I've seen a few "Khe Sanh" landings being practiced... Google "assault landing c-130 CYYV" to see one done by the Marine's Thunderbird escort, "Fat Albert". That must definitely be an exciting view of the ground on short final! They do some interesting take-offs and zero-gee pushovers with JATO rockets too.

No doubt this has inflamed your desire for a fistful of power. Good luck on that front, but of course if you're ever around here - in the summer - you're welcome to partake in engineless flight again.

nec Timide said...

sarah said: That must definitely be an exciting view of the ground on short final!
You mean like this

Traveller said...

Great story! (If only...)

The C-130 is one of my most favorite aircraft. I've been in the back on live missions often enough.

The biggest difference from the sim to the real thing is the g-force experienced on high angle turns. But that is front brain stuff and effects fatigue if you do enough.

We use the blast deflectors when they are available to reduce (somewhat) the prop/turbine blast when doing loading and unloading operations behind the aircraft on the ground.

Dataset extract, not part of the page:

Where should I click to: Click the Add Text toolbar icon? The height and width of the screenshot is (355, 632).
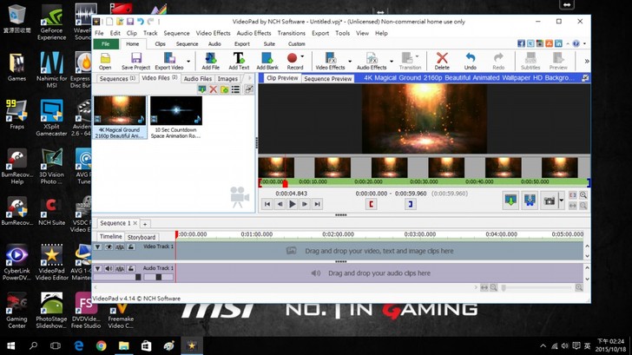point(239,59)
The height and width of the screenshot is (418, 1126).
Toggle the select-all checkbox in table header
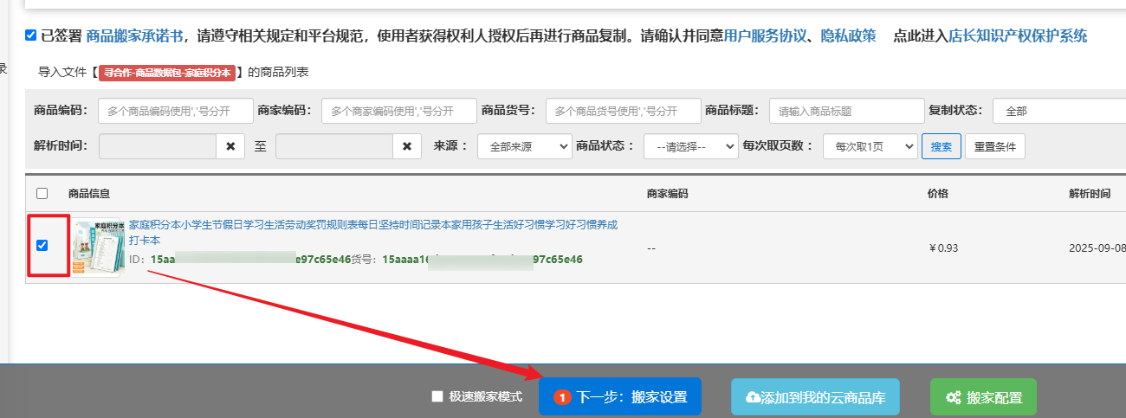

@Sarah: I agree with you about the hummingbirds for the type of refueling done from KC-130s. -...- I know we pulled negative gees on my first combat approach to a dirt strip on a C-130 (this was in Colorado).

@nec Timide: That appeared rather tame compared to what Aviatrix described, though it was on a par with most of my landings.

Anonymous said...

Very exciting. Does the simulator tip back to simulate acceleration on the take off roll?


Aviatrix said...

Yes it does tip back, but when you're in it there is no sensation of tipping back, except at rotation. The visuals tell you that you are accelerating and so does your inner ear. The motion is realistic enough that there was no reason to mention it.

Wayne Conrad said...

If you rode in the simulator--and I'm not saying you did--then that was an E ticket ride and, as always, a vivid writeup. Almost like it happened (and I'm not saying it did).

Richard said...

The picture of the Aussie doing her checks has the fullest Exif Metadata of any I've downloaded yet! So we know that it is, "Flying Officer Carlene Heise, 38th Squadron B-350 King Air pilot, executes pre-flight checklists on a C-130J-30 Hercules here, Aug. 27. The RAAF's role is to provide intra-theatre combat airlift support for the Australian Defense Force and coalition elements throughout the area of operations. Flying Officer Heise is a native of Townsville, North Queensland, Australia. (U.S. Air Force Photo/Tech. Sgt. Jason W. Edwards)"

So now we all know!

And Jason is using a Nikon D200!

The C130 "Air-bridge" that supplied the Falkland Islands in 1982 was hardly carbon neutral! The First C130 took off from Ascension, and flew South, to meet it's follower a few hours down, and refuel it, then turn back. That follower then refueled, in turn, a little further down, the actual Falklands flight - policy requiring that "THE" airbridge always had sufficient fuel to be able to turn back to ASI, rather than try a politically awkward diversion to any South American runway! ... and cross-winds quite often meant that the aircraft made one pass over Stanley, then turned back, for a 22 hr non-stop trip.

Aviatrix said...

Wow, Richard. It's a good thing I didn't make anything up about her.

"Politically awkward diversion," heh.